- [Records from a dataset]
=-=-=-=-=

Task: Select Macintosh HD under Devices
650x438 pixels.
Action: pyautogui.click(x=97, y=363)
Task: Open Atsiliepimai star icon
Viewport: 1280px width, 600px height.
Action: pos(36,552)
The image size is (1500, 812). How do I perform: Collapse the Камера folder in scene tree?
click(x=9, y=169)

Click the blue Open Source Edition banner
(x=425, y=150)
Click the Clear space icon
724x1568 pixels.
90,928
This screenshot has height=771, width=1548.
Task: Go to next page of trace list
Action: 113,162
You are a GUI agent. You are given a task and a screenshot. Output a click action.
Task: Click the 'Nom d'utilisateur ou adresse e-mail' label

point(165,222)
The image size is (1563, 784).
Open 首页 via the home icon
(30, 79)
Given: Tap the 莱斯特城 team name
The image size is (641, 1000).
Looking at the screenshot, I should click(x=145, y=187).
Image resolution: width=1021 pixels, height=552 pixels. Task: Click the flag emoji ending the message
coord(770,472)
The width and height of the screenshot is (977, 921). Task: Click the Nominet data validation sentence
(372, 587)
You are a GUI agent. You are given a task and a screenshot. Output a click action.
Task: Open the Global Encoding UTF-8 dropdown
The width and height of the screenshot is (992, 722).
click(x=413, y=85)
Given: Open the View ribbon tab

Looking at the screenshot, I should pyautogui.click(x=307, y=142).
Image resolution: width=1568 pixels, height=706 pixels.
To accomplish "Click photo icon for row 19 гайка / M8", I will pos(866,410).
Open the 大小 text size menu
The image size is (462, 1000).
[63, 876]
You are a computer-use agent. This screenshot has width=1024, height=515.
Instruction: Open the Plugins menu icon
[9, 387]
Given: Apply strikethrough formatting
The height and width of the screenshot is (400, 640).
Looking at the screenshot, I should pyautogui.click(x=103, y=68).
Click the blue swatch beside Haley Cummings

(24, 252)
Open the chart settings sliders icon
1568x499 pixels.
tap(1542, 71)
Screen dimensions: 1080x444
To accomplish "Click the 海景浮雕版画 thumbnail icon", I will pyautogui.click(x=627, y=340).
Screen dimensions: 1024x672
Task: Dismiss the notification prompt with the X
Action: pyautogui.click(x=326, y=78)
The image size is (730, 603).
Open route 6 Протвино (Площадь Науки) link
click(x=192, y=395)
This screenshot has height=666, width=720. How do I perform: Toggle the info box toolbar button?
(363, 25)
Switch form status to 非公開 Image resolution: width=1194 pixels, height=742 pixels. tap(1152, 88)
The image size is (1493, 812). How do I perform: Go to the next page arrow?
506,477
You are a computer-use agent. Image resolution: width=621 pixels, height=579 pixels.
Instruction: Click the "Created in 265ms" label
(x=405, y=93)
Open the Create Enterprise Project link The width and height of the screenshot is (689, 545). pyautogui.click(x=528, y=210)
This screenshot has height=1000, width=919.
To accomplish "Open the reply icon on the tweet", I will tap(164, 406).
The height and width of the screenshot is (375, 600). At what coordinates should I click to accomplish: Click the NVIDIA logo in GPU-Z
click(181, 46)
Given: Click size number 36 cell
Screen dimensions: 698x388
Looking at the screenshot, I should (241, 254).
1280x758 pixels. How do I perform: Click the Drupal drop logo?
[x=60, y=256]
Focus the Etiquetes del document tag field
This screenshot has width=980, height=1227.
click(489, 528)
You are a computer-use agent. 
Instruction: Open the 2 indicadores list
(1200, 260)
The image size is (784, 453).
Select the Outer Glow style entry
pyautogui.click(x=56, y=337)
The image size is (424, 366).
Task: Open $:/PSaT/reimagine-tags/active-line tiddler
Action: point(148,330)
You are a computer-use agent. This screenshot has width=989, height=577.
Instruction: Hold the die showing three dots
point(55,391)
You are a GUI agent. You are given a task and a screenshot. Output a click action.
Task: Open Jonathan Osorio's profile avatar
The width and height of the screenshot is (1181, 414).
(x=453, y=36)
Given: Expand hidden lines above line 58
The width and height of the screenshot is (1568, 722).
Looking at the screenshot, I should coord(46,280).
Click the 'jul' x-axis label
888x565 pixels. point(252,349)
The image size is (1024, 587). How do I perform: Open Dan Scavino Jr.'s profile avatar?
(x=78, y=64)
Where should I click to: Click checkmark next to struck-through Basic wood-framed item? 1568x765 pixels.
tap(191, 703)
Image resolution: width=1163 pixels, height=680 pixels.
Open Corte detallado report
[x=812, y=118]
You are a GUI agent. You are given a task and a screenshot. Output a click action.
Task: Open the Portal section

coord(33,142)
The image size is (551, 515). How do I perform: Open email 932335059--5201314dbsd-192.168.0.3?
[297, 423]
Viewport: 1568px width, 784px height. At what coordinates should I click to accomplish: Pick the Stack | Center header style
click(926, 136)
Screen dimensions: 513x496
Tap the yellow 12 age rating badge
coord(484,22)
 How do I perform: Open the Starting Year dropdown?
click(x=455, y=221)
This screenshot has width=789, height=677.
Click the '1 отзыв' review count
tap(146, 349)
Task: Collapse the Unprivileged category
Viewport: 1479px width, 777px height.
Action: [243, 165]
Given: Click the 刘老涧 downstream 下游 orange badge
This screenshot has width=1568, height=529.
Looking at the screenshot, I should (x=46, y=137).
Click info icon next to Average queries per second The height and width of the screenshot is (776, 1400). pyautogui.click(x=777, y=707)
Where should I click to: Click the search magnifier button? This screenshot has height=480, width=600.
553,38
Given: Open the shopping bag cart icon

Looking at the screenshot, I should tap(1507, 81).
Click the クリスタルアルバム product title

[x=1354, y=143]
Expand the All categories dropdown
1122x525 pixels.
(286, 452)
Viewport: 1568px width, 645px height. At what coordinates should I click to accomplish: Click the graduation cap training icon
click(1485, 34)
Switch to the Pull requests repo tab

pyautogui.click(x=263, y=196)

=-=-=-=-=

- [Your objective] Transcribe each line of the data exactly, skipping none.

- [Your response]
Task: Select Macintosh HD under Devices
650x438 pixels.
Action: pyautogui.click(x=97, y=363)
Task: Open Atsiliepimai star icon
Viewport: 1280px width, 600px height.
Action: pos(36,552)
The image size is (1500, 812). How do I perform: Collapse the Камера folder in scene tree?
click(x=9, y=169)

Click the blue Open Source Edition banner
(x=425, y=150)
Click the Clear space icon
724x1568 pixels.
90,928
This screenshot has height=771, width=1548.
Task: Go to next page of trace list
Action: 113,162
You are a GUI agent. You are given a task and a screenshot. Output a click action.
Task: Click the 'Nom d'utilisateur ou adresse e-mail' label

point(165,222)
The image size is (1563, 784).
Open 首页 via the home icon
(30, 79)
Given: Tap the 莱斯特城 team name
The image size is (641, 1000).
Looking at the screenshot, I should click(x=145, y=187).
Image resolution: width=1021 pixels, height=552 pixels. Task: Click the flag emoji ending the message
coord(770,472)
The width and height of the screenshot is (977, 921). Task: Click the Nominet data validation sentence
(372, 587)
You are a GUI agent. You are given a task and a screenshot. Output a click action.
Task: Open the Global Encoding UTF-8 dropdown
The width and height of the screenshot is (992, 722).
click(x=413, y=85)
Given: Open the View ribbon tab

Looking at the screenshot, I should pyautogui.click(x=307, y=142).
Image resolution: width=1568 pixels, height=706 pixels.
To accomplish "Click photo icon for row 19 гайка / M8", I will pos(866,410).
Open the 大小 text size menu
The image size is (462, 1000).
[63, 876]
You are a computer-use agent. This screenshot has width=1024, height=515.
Instruction: Open the Plugins menu icon
[9, 387]
Given: Apply strikethrough formatting
The height and width of the screenshot is (400, 640).
Looking at the screenshot, I should pyautogui.click(x=103, y=68).
Click the blue swatch beside Haley Cummings

(24, 252)
Open the chart settings sliders icon
1568x499 pixels.
tap(1542, 71)
Screen dimensions: 1080x444
To accomplish "Click the 海景浮雕版画 thumbnail icon", I will pyautogui.click(x=627, y=340).
Screen dimensions: 1024x672
Task: Dismiss the notification prompt with the X
Action: pyautogui.click(x=326, y=78)
The image size is (730, 603).
Open route 6 Протвино (Площадь Науки) link
click(x=192, y=395)
This screenshot has height=666, width=720. How do I perform: Toggle the info box toolbar button?
(363, 25)
Switch form status to 非公開 Image resolution: width=1194 pixels, height=742 pixels. tap(1152, 88)
The image size is (1493, 812). How do I perform: Go to the next page arrow?
506,477
You are a computer-use agent. Image resolution: width=621 pixels, height=579 pixels.
Instruction: Click the "Created in 265ms" label
(x=405, y=93)
Open the Create Enterprise Project link The width and height of the screenshot is (689, 545). pyautogui.click(x=528, y=210)
This screenshot has height=1000, width=919.
To accomplish "Open the reply icon on the tweet", I will tap(164, 406).
The height and width of the screenshot is (375, 600). At what coordinates should I click to accomplish: Click the NVIDIA logo in GPU-Z
click(181, 46)
Given: Click size number 36 cell
Screen dimensions: 698x388
Looking at the screenshot, I should (241, 254).
1280x758 pixels. How do I perform: Click the Drupal drop logo?
[x=60, y=256]
Focus the Etiquetes del document tag field
This screenshot has width=980, height=1227.
click(489, 528)
You are a computer-use agent. 
Instruction: Open the 2 indicadores list
(1200, 260)
The image size is (784, 453).
Select the Outer Glow style entry
pyautogui.click(x=56, y=337)
The image size is (424, 366).
Task: Open $:/PSaT/reimagine-tags/active-line tiddler
Action: point(148,330)
You are a computer-use agent. This screenshot has width=989, height=577.
Instruction: Hold the die showing three dots
point(55,391)
You are a GUI agent. You are given a task and a screenshot. Output a click action.
Task: Open Jonathan Osorio's profile avatar
The width and height of the screenshot is (1181, 414).
(x=453, y=36)
Given: Expand hidden lines above line 58
The width and height of the screenshot is (1568, 722).
Looking at the screenshot, I should coord(46,280).
Click the 'jul' x-axis label
888x565 pixels. point(252,349)
The image size is (1024, 587). How do I perform: Open Dan Scavino Jr.'s profile avatar?
(x=78, y=64)
Where should I click to: Click checkmark next to struck-through Basic wood-framed item? 1568x765 pixels.
tap(191, 703)
Image resolution: width=1163 pixels, height=680 pixels.
Open Corte detallado report
[x=812, y=118]
You are a GUI agent. You are given a task and a screenshot. Output a click action.
Task: Open the Portal section

coord(33,142)
The image size is (551, 515). How do I perform: Open email 932335059--5201314dbsd-192.168.0.3?
[297, 423]
Viewport: 1568px width, 784px height. At what coordinates should I click to accomplish: Pick the Stack | Center header style
click(926, 136)
Screen dimensions: 513x496
Tap the yellow 12 age rating badge
coord(484,22)
 How do I perform: Open the Starting Year dropdown?
click(x=455, y=221)
This screenshot has width=789, height=677.
Click the '1 отзыв' review count
tap(146, 349)
Task: Collapse the Unprivileged category
Viewport: 1479px width, 777px height.
Action: [243, 165]
Given: Click the 刘老涧 downstream 下游 orange badge
This screenshot has width=1568, height=529.
Looking at the screenshot, I should (x=46, y=137).
Click info icon next to Average queries per second The height and width of the screenshot is (776, 1400). pyautogui.click(x=777, y=707)
Where should I click to: Click the search magnifier button? This screenshot has height=480, width=600.
553,38
Given: Open the shopping bag cart icon

Looking at the screenshot, I should tap(1507, 81).
Click the クリスタルアルバム product title

[x=1354, y=143]
Expand the All categories dropdown
1122x525 pixels.
(286, 452)
Viewport: 1568px width, 645px height. At what coordinates should I click to accomplish: Click the graduation cap training icon
click(1485, 34)
Switch to the Pull requests repo tab

pyautogui.click(x=263, y=196)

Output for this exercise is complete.